Aeroflot’s net loss almost doubled in the first quarter of 2019

Aeroflot net loss Russia’s largest airline accrued a 16.85 billion roubles net loss, according to local financial standards

Aeroflot, Russia’s national airline, posted a net loss of 16.85 billion roubles (US$265 million) in the first quarter of 2019, according to figures from Russian accounting standards (RAS), which are presented on a non-consolidated basis. Raised jet fuel costs, additional leasing expenditure and maintenance and repair expenses, as well as the effects of the depreciation of the rouble, means the loss is almost double that of the 8.75 billion roubles deficit for the same period a year ago.

The country’s dominant carrier has nevertheless continued its growth path in the first three months of the year, despite the implementation of new cost control measures. Despite this, market factors including changes in foreign exchange rates and jet fuel pricing pressure, significantly affected financial results, says the statement.

In the period, revenue grew by 21.1 per cent year-on-year to 114 billion roubles, an improvement influenced by a 14.3 per cent passenger traffic increase to 8.5 million, following an expansion of the airline’s route network and an increase in flight frequencies to some destinations. At the same time, foreign-denominated revenues rose due to the appreciation of the euro against the rouble by 7.1 per cent year-on-year; and there were positive trend in yields (+5.6 per cent year-on-year) and RASK (+4.6 per cent), due to an increase in capacity and currency effects.

Aeroflot says that macroeconomic developments, as well as factors associated with the development of the company led to a 25.8 per cent rise in the cost of sales to 133 billion roubles.

Overshadowing all of this, the main first-quarter 2019 increase in costs was the imposition of rising jet fuel expenses, which rose to 6,199 million roubles (up 24.5 per cent year-on-year) due largely to, among other factors, a 10.4 per cent year-on-year increase in rouble prices for fuel. Despite a 5.4 per cent decrease in the Brent oil price, the increase in jet fuel prices was also driven by a 16 per cent depreciation of the rouble against the dollar.

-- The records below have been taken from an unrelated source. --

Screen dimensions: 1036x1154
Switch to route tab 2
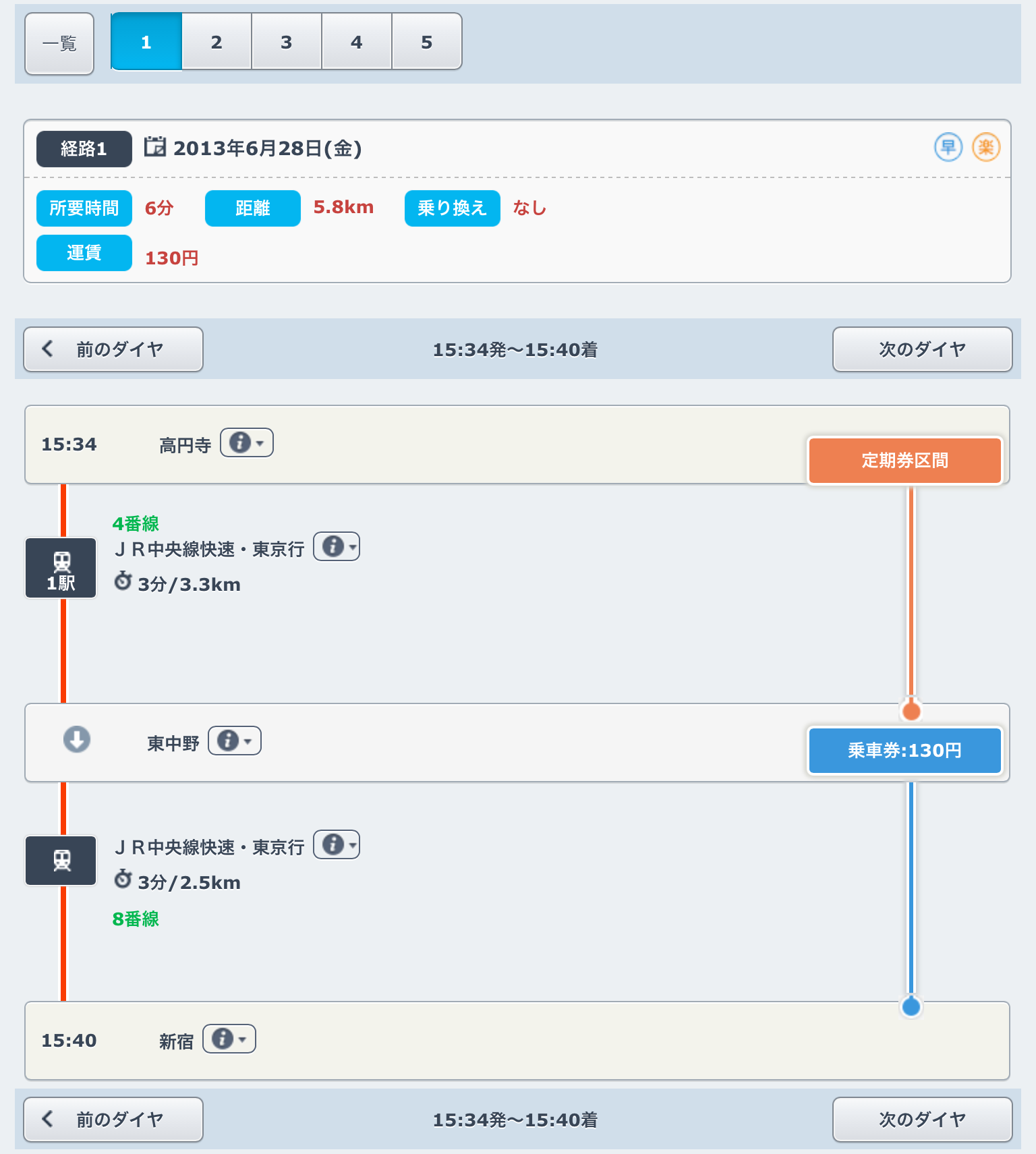(x=217, y=42)
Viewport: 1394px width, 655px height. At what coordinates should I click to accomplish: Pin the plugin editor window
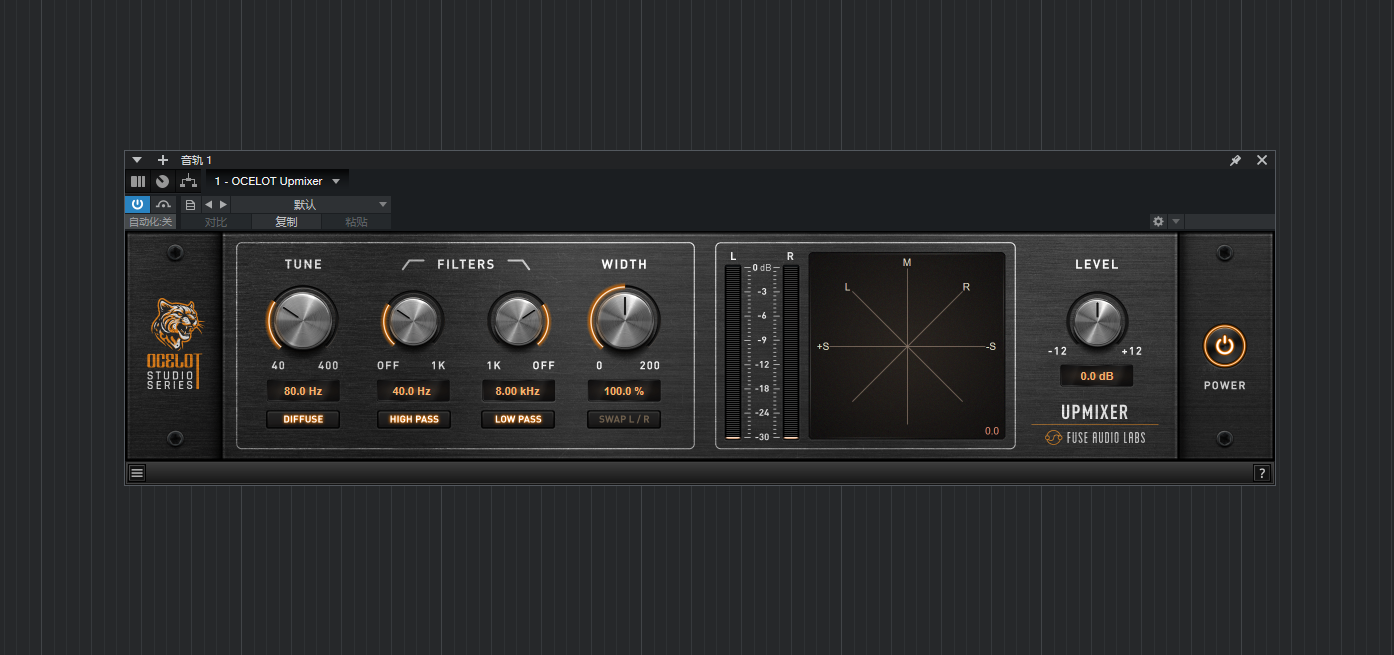pos(1235,160)
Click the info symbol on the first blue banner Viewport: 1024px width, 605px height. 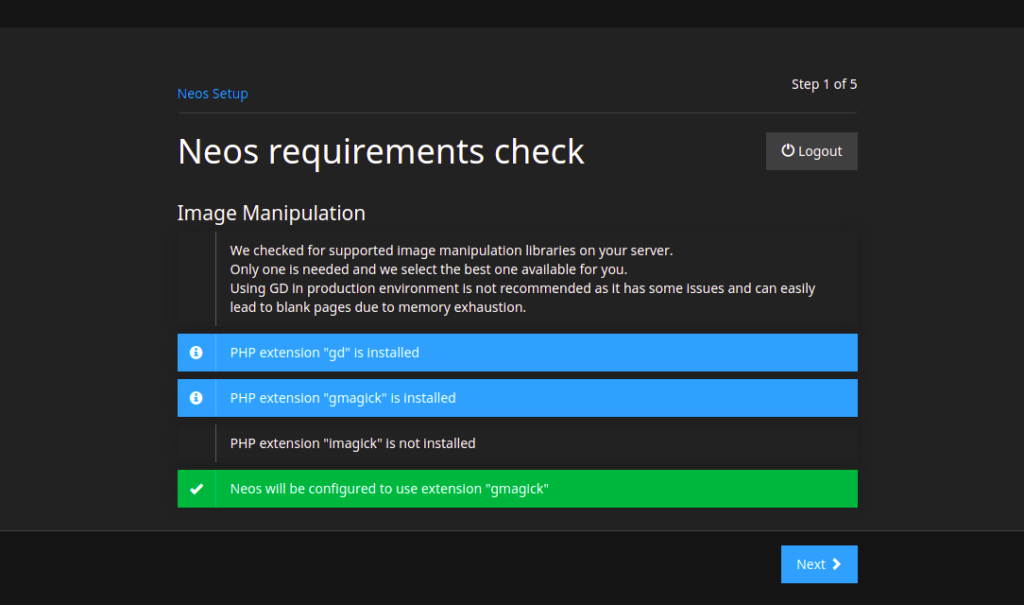coord(196,352)
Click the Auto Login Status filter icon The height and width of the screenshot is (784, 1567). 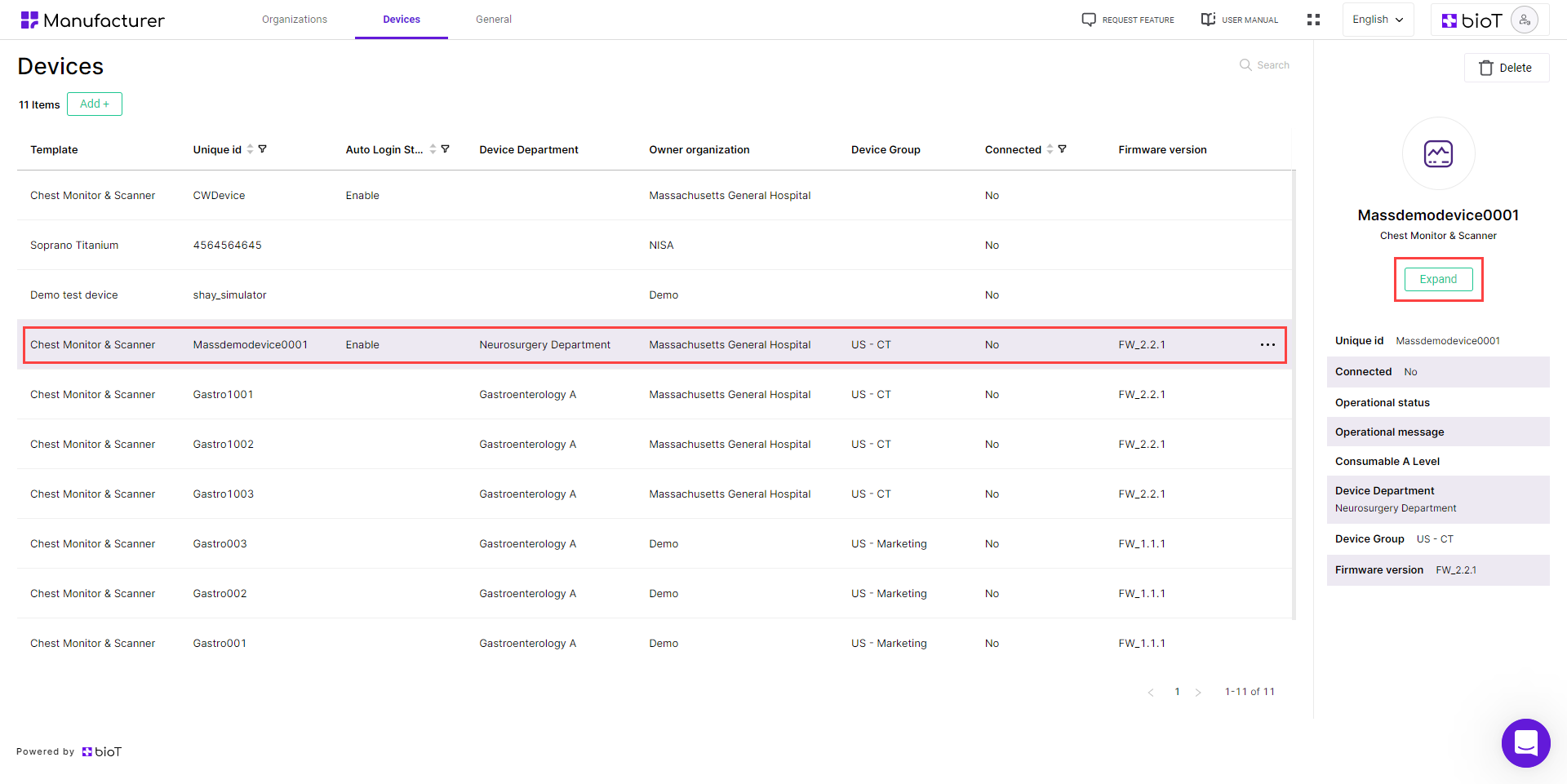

During the first quarter, leasing and aircraft and engine maintenance costs increased in line with the expansion of Aeroflot’s fleet and its operating leases for 21 aircraft made available during the last 12 months.

Increased costs are also attributed to an increase in ground service expenditure, added costs for air navigation services and, following an increase in traffic and tariffs charged by Russian airports, higher landing and parking fees.